Much of the crude oil that Chevron refines into gasoline comes from their holdings in Southern California, in particular the Lost Hills Oil Field in Kern County. Many Californians are not aware of the long oil history in their home state. Vast deposits of petroleum remain underground, as well as offshore, despite decades of extraction.
Pump jacks are a familiar sight in the Central Valley and Los Angeles Basin. Those big bobbing levers run all day and all night, sucking up the oil and sending it to pipelines. They are machines, so they require energy to run.
Chevron has the solution: solar panels!
That’s sort of like the Kentucky Coal Museum installing rooftop solar, right?
Funny, but in a good way. Southern California is a good place for solar. Lots of sunshine and lots of flat ground and open space. So, it is smart of Chevron to do this. Not to mention they’re likely getting carbon credits for doing it! See, that’s how to make pumping oil “carbon-neutral,” just use solar energy.
Economics and politics aside, it’s a good illustration of A Really Important Idea In Physics, namely, it takes energy to make energy. In fact, that may be the most important physics concept for everyone to understand.
It takes energy to make energy. The energy we actually use, from the food we eat to the diesel that powers the delivery trucks to the gas turbines that generate electricity, is refined, in a sense, from another form of energy. And every step in the conversion process is wasteful. Energy is lost in the sense that it can’t do any more useful work.
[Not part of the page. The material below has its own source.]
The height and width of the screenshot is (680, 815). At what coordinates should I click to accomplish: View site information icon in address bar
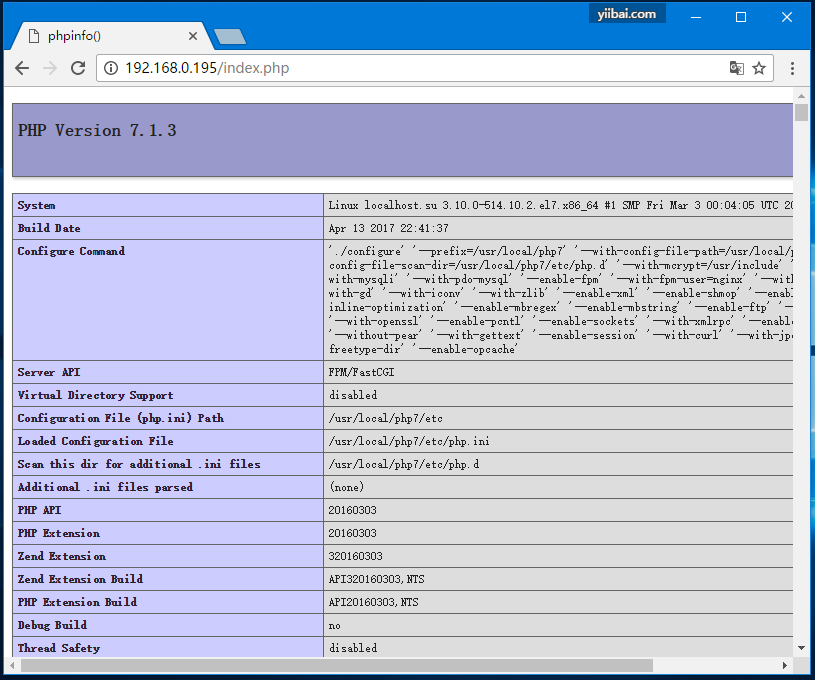110,68
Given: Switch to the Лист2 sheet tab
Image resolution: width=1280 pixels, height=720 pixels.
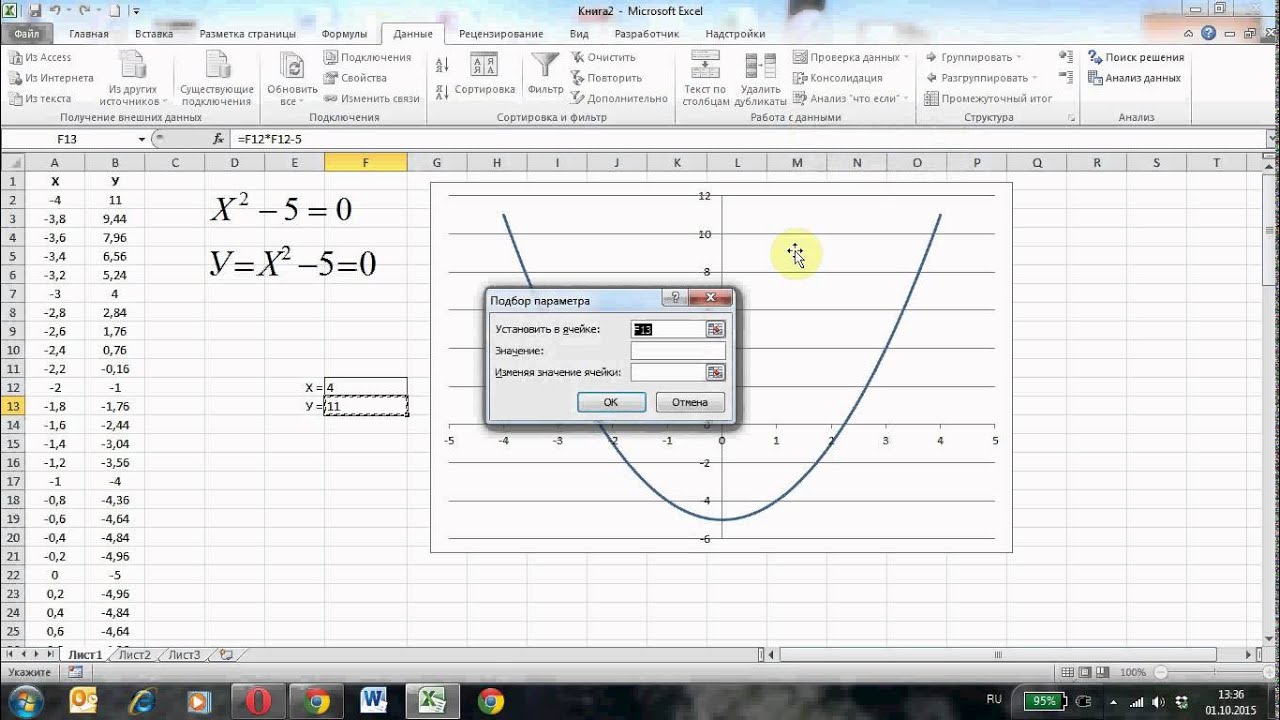Looking at the screenshot, I should pos(134,655).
It just becomes waste heat.
We know the solution to the climate crisis is to reduce our carbon dioxide emissions. But we know the only way to do this is to reduce our use of fossil fuels. That’s not going to happen fast enough. Alternative energy sources can’t replace many applications of fossil fuels, unless of course you include nuclear fission. That may be high on the energy density chart but it is low on the public acceptance chart.
So, solar panels pumping oil is not a bad notion. It may seem perverse, or ironic, that Chevron can improve its “green rep” by doing this, but since it takes energy to make energy, I’m all for it.